### DATASET CONTENT

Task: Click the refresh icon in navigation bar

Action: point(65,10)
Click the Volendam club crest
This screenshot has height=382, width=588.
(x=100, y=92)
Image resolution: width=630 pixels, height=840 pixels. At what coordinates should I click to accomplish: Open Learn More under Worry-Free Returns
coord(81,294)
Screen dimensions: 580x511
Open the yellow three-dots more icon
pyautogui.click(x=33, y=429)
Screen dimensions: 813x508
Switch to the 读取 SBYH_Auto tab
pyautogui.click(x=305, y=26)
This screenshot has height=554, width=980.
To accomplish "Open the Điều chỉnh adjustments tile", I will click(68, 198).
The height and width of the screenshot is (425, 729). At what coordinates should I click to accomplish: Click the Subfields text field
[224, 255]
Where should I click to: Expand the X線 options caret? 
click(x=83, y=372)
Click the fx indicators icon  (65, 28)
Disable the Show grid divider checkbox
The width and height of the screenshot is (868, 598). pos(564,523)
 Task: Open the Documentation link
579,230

######
### DATASET CONTENT

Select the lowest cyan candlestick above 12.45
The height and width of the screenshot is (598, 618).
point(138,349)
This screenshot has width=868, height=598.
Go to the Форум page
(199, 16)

######
### DATASET CONTENT

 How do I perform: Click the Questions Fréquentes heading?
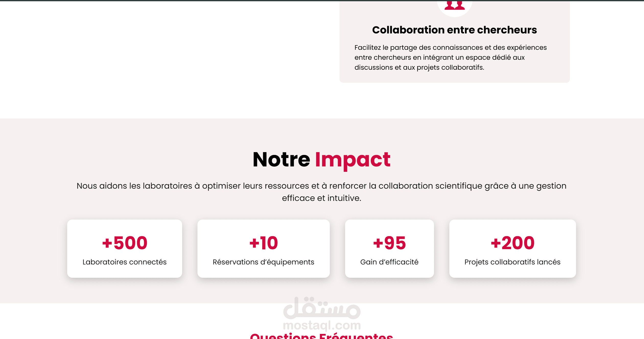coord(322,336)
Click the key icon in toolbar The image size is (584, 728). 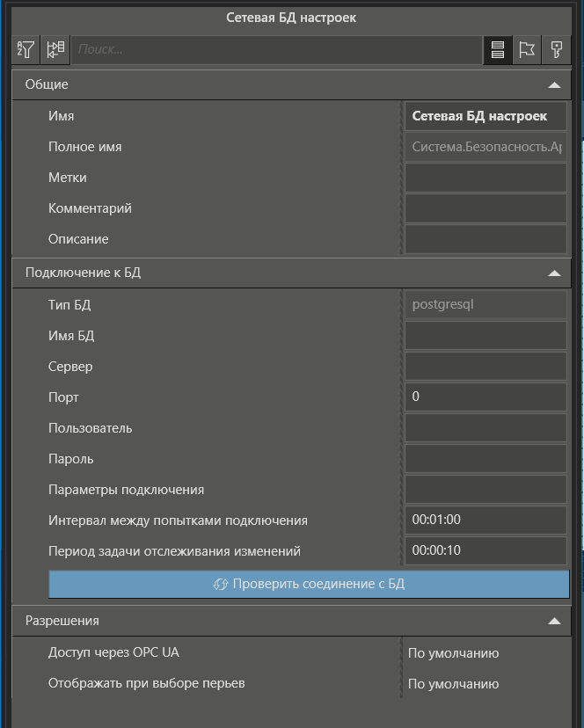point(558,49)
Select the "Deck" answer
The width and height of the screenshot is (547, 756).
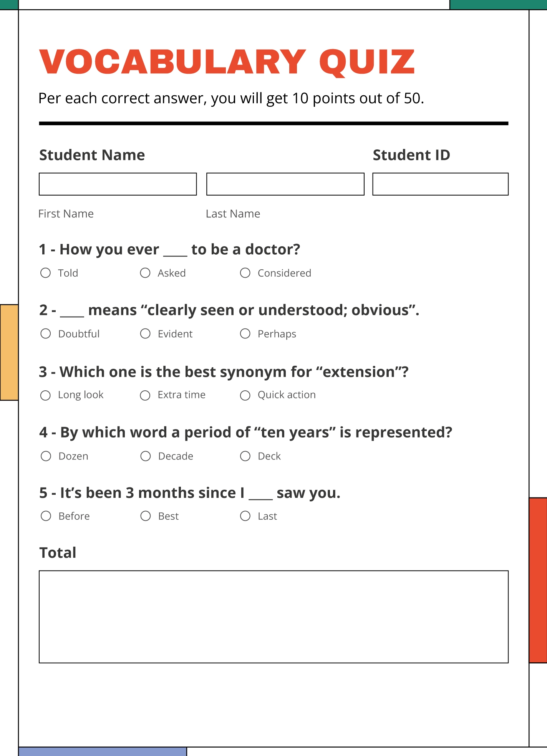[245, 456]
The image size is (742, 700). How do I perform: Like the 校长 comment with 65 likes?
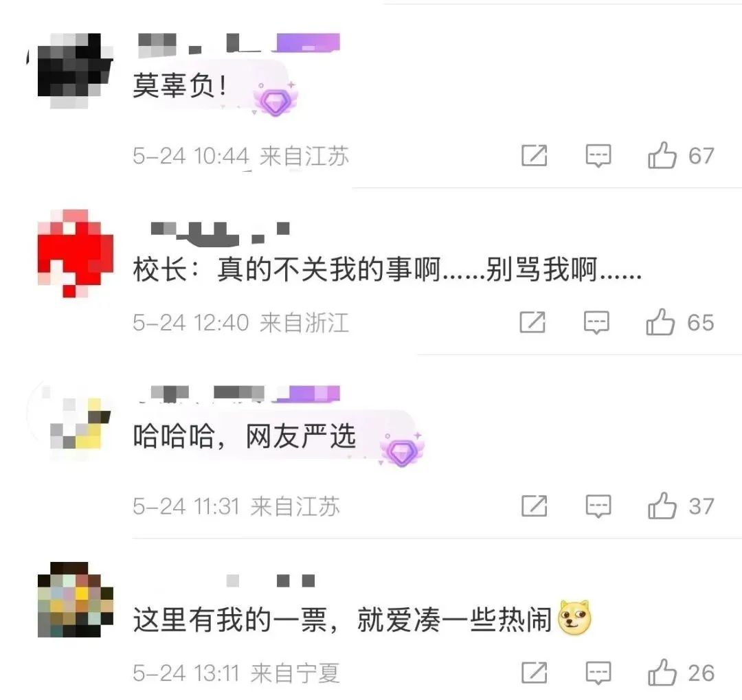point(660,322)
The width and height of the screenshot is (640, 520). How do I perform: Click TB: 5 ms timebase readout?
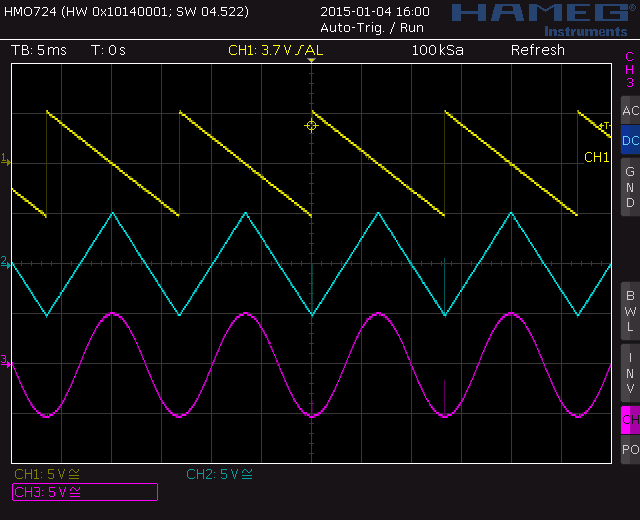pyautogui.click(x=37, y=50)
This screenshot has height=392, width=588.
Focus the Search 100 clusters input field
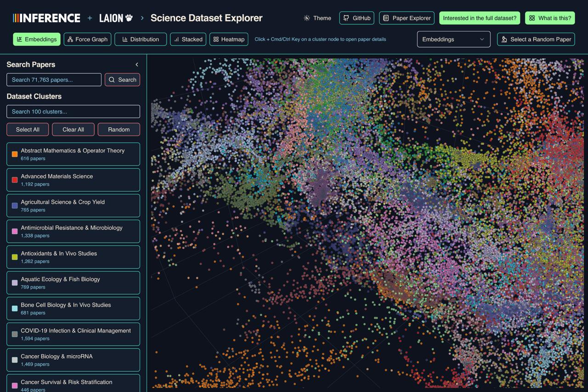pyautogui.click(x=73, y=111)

######

== PROBLEM DETAILS ==
For every line above that holds the word "dimensions", report the whole line.

== SOLUTION TO THIS TASK ==
Screen dimensions: 580x511
Screen dimensions: 813x508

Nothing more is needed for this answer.